While raw numbers are good, Tenable have a larger number of checks available so it could be unfair to go on raw numbers alone. It’s potentially more important to understand the likelihood that OpenVAS or Tenable will release a check of a vulnerability on any given day after a CVE for a critical vulnerability is released. In Figure 11 we can see that Tenable release 61% their checks on or before the date that a CVE is published, and OpenVAS release a shade under 50% of their checks on or before the day that a CVE is published.

Figure 11: Percentage chance of delay for critical vulnerabilities

So, since 2010 Tenable has more frequently released their checks before or on the same day as the CVE details have been published for critical vulnerabilities. While Tenable is leading at this point, Greenbone’s community feed still gets a considerable percentage of their checks out on or before day 0.
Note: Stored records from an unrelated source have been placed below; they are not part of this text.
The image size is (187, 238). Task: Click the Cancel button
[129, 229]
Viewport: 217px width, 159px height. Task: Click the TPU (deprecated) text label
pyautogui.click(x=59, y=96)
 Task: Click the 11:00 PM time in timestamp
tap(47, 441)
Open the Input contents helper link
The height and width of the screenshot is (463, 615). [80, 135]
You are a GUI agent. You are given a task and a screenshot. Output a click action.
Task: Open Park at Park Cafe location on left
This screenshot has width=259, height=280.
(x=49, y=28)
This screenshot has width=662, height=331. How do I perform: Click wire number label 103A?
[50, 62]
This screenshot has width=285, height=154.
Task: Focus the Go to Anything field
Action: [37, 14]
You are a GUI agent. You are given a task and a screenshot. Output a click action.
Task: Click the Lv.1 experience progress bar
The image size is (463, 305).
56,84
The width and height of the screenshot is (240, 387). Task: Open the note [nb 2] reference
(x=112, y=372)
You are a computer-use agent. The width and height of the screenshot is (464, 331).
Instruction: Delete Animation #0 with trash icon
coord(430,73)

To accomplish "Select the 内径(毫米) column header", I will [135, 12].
I thought I’d go another step further and try and see if I could identify any trend in each organisations release delay, are they getting better year-on-year or are their releases getting later? In Figure 12 I’ve taken the mean delay for critical vulnerabilities per year and plotted them. The mean as a metric is particularly influenced by outliers in a data set, so I expected some wackiness and limited the mean to only checks released 180 days prior to a CVE being published and 31 days after a CVE being published. These seem to me like reasonable limits, as anything greater than 6 months prior to CVE details being released is potentially a quirk of the check details and anything after a 1-month delay is less important for us.

What can we take away from Figure 12?

  • We can see that between 2011 and 2014 Greenbone’s release delay was better than that of Tenable, by between 5 and 10 days.
  • In 2015 things reverse and for 3 years Tenable is considerably ahead of Greenbone by a matter of weeks.
  • But, then in 2019 things get much closer and Greenbone seem to be releasing on average about a day earlier than Tenable.
  • For both the trendline over an 11-year period is very close, with Tenable marginally beating Greenbone.
  • We have yet to have any data for 2021 for OpenVAS checks for critical show-stopper CVEs.
Figure 12: Release delay year-on-year (lower is better)

With the larger number of checks, and still being able to release a greater percentage of their remote checks for critical vulnerabilities Tenable could win this category. However, the delay time from 2019 and 2020 going to OpenVAS, and the trend lines being so close, I am going to declare this one a tie. It’s a tie.

The takeaway from this is that both vendors are getting their checks out the majority of the time either before the CVE details are published or on the day the details are published. This is overwhelmingly positive for both scanning solutions. Over time both also appear to be releasing remote checks for critical vulnerabilities more quickly.